>>>>>
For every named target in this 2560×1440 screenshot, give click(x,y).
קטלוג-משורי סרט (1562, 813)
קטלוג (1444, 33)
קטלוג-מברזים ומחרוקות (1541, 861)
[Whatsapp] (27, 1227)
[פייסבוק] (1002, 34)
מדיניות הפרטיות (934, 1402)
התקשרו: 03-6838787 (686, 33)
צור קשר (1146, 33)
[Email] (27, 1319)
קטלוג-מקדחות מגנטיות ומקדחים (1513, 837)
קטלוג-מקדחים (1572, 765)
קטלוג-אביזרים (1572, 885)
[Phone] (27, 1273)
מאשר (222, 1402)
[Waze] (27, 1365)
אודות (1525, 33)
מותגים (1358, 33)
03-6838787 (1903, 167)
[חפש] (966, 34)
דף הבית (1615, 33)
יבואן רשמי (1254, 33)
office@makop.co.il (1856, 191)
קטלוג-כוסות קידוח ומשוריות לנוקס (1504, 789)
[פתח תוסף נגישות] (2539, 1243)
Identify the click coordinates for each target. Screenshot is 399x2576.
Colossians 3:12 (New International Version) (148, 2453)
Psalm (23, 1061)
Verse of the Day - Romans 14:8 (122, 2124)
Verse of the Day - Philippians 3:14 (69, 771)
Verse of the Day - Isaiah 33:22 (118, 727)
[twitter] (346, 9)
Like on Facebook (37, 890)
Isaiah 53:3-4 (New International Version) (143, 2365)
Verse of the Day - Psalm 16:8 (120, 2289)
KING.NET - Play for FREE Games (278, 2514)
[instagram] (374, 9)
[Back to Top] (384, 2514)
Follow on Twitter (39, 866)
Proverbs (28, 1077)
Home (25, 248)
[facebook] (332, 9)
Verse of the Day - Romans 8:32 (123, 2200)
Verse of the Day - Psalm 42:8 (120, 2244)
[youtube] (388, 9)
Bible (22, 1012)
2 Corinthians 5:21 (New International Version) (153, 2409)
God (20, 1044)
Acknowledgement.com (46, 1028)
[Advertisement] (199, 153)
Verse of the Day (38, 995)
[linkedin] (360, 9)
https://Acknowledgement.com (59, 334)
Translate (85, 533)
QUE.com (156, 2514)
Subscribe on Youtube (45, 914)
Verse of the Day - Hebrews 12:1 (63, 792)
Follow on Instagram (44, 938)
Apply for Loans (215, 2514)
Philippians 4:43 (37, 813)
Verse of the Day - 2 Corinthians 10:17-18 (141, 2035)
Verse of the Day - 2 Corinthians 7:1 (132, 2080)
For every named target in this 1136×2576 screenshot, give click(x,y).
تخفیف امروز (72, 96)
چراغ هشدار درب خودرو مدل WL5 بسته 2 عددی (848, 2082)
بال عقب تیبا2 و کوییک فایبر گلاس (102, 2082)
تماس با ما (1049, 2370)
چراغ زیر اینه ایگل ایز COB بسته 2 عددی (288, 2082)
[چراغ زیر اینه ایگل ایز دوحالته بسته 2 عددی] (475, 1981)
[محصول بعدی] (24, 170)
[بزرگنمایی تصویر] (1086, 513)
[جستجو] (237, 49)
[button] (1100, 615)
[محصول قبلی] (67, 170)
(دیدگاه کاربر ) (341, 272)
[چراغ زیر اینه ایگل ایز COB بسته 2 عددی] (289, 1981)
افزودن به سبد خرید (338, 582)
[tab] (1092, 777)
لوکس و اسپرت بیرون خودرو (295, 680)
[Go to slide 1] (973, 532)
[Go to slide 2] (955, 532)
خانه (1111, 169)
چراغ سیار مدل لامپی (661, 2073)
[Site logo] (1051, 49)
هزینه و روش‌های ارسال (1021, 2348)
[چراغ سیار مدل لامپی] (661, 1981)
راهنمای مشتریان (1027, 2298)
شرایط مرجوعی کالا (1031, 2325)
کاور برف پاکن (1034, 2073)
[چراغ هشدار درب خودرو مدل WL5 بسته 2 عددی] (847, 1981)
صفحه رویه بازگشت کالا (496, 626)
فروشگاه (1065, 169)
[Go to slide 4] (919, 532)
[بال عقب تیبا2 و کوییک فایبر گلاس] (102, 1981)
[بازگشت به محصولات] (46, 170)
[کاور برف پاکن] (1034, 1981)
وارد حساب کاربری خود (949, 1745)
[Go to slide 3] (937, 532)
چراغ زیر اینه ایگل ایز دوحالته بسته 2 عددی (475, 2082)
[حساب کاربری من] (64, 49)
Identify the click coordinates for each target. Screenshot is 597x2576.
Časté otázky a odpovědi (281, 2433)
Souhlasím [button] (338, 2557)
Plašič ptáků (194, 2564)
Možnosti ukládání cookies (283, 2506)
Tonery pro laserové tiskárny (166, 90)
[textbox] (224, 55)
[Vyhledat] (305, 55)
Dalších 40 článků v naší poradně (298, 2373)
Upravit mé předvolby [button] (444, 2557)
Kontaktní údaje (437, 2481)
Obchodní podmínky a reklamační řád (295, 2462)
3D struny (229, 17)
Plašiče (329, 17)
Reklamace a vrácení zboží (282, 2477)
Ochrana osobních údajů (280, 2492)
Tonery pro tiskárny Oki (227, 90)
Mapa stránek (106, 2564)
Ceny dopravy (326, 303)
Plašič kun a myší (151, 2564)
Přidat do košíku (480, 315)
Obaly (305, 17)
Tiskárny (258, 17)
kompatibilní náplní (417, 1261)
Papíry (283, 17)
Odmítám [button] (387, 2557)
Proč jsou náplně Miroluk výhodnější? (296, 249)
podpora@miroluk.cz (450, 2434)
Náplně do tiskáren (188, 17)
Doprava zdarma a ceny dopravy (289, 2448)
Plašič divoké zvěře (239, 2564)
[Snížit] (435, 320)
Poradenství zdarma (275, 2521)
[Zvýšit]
<<<<<
- Exercise requirements
Copy down the whole of the data above, matching it exactly.

- Answer box
For every named target in this 2560×1440 screenshot, give click(x,y).
קטלוג-משורי סרט (1562, 813)
קטלוג (1444, 33)
קטלוג-מברזים ומחרוקות (1541, 861)
[Whatsapp] (27, 1227)
[פייסבוק] (1002, 34)
מדיניות הפרטיות (934, 1402)
התקשרו: 03-6838787 (686, 33)
צור קשר (1146, 33)
[Email] (27, 1319)
קטלוג-מקדחות מגנטיות ומקדחים (1513, 837)
קטלוג-מקדחים (1572, 765)
קטלוג-אביזרים (1572, 885)
[Phone] (27, 1273)
מאשר (222, 1402)
[Waze] (27, 1365)
אודות (1525, 33)
מותגים (1358, 33)
03-6838787 (1903, 167)
[חפש] (966, 34)
דף הבית (1615, 33)
יבואן רשמי (1254, 33)
office@makop.co.il (1856, 191)
קטלוג-כוסות קידוח ומשוריות לנוקס (1504, 789)
[פתח תוסף נגישות] (2539, 1243)
Identify the click coordinates for each target. Screenshot is 399x2576.
Colossians 3:12 (New International Version) (148, 2453)
Psalm (23, 1061)
Verse of the Day - Romans 14:8 (122, 2124)
Verse of the Day - Philippians 3:14 (69, 771)
Verse of the Day - Isaiah 33:22 (118, 727)
[twitter] (346, 9)
Like on Facebook (37, 890)
Isaiah 53:3-4 (New International Version) (143, 2365)
Verse of the Day - Psalm 16:8 (120, 2289)
KING.NET - Play for FREE Games (278, 2514)
[instagram] (374, 9)
[Back to Top] (384, 2514)
Follow on Twitter (39, 866)
Proverbs (28, 1077)
Home (25, 248)
[facebook] (332, 9)
Verse of the Day - Romans 8:32 (123, 2200)
Verse of the Day - Psalm 42:8 (120, 2244)
[youtube] (388, 9)
Bible (22, 1012)
2 Corinthians 5:21 (New International Version) (153, 2409)
God (20, 1044)
Acknowledgement.com (46, 1028)
[Advertisement] (199, 153)
Verse of the Day (38, 995)
[linkedin] (360, 9)
https://Acknowledgement.com (59, 334)
Translate (85, 533)
QUE.com (156, 2514)
Subscribe on Youtube (45, 914)
Verse of the Day - Hebrews 12:1 (63, 792)
Follow on Instagram (44, 938)
Apply for Loans (215, 2514)
Philippians 4:43 (37, 813)
Verse of the Day - 2 Corinthians 10:17-18 (141, 2035)
Verse of the Day - 2 Corinthians 7:1 (132, 2080)
For every named target in this 1136×2576 screenshot, give click(x,y).
تخفیف امروز (72, 96)
چراغ هشدار درب خودرو مدل WL5 بسته 2 عددی (848, 2082)
بال عقب تیبا2 و کوییک فایبر گلاس (102, 2082)
تماس با ما (1049, 2370)
چراغ زیر اینه ایگل ایز COB بسته 2 عددی (288, 2082)
[چراغ زیر اینه ایگل ایز دوحالته بسته 2 عددی] (475, 1981)
[محصول بعدی] (24, 170)
[بزرگنمایی تصویر] (1086, 513)
[جستجو] (237, 49)
[button] (1100, 615)
[محصول قبلی] (67, 170)
(دیدگاه کاربر ) (341, 272)
[چراغ زیر اینه ایگل ایز COB بسته 2 عددی] (289, 1981)
افزودن به سبد خرید (338, 582)
[tab] (1092, 777)
لوکس و اسپرت بیرون خودرو (295, 680)
[Go to slide 1] (973, 532)
[Go to slide 2] (955, 532)
خانه (1111, 169)
چراغ سیار مدل لامپی (661, 2073)
[Site logo] (1051, 49)
هزینه و روش‌های ارسال (1021, 2348)
[چراغ سیار مدل لامپی] (661, 1981)
راهنمای مشتریان (1027, 2298)
شرایط مرجوعی کالا (1031, 2325)
کاور برف پاکن (1034, 2073)
[چراغ هشدار درب خودرو مدل WL5 بسته 2 عددی] (847, 1981)
صفحه رویه بازگشت کالا (496, 626)
فروشگاه (1065, 169)
[Go to slide 4] (919, 532)
[بال عقب تیبا2 و کوییک فایبر گلاس] (102, 1981)
[بازگشت به محصولات] (46, 170)
[کاور برف پاکن] (1034, 1981)
وارد حساب کاربری خود (949, 1745)
[Go to slide 3] (937, 532)
چراغ زیر اینه ایگل ایز دوحالته بسته 2 عددی (475, 2082)
[حساب کاربری من] (64, 49)
Identify the click coordinates for each target. Screenshot is 597x2576.
Časté otázky a odpovědi (281, 2433)
Souhlasím [button] (338, 2557)
Plašič ptáků (194, 2564)
Možnosti ukládání cookies (283, 2506)
Tonery pro laserové tiskárny (166, 90)
[textbox] (224, 55)
[Vyhledat] (305, 55)
Dalších 40 článků v naší poradně (298, 2373)
Upravit mé předvolby [button] (444, 2557)
Kontaktní údaje (437, 2481)
Obchodní podmínky a reklamační řád (295, 2462)
3D struny (229, 17)
Plašiče (329, 17)
Reklamace a vrácení zboží (282, 2477)
Ochrana osobních údajů (280, 2492)
Tonery pro tiskárny Oki (227, 90)
Mapa stránek (106, 2564)
Ceny dopravy (326, 303)
Plašič kun a myší (151, 2564)
Přidat do košíku (480, 315)
Obaly (305, 17)
Tiskárny (258, 17)
kompatibilní náplní (417, 1261)
Papíry (283, 17)
Odmítám [button] (387, 2557)
Proč jsou náplně Miroluk výhodnější? (296, 249)
podpora@miroluk.cz (450, 2434)
Náplně do tiskáren (188, 17)
Doprava zdarma a ceny dopravy (289, 2448)
Plašič divoké zvěře (239, 2564)
[Snížit] (435, 320)
Poradenství zdarma (275, 2521)
[Zvýšit]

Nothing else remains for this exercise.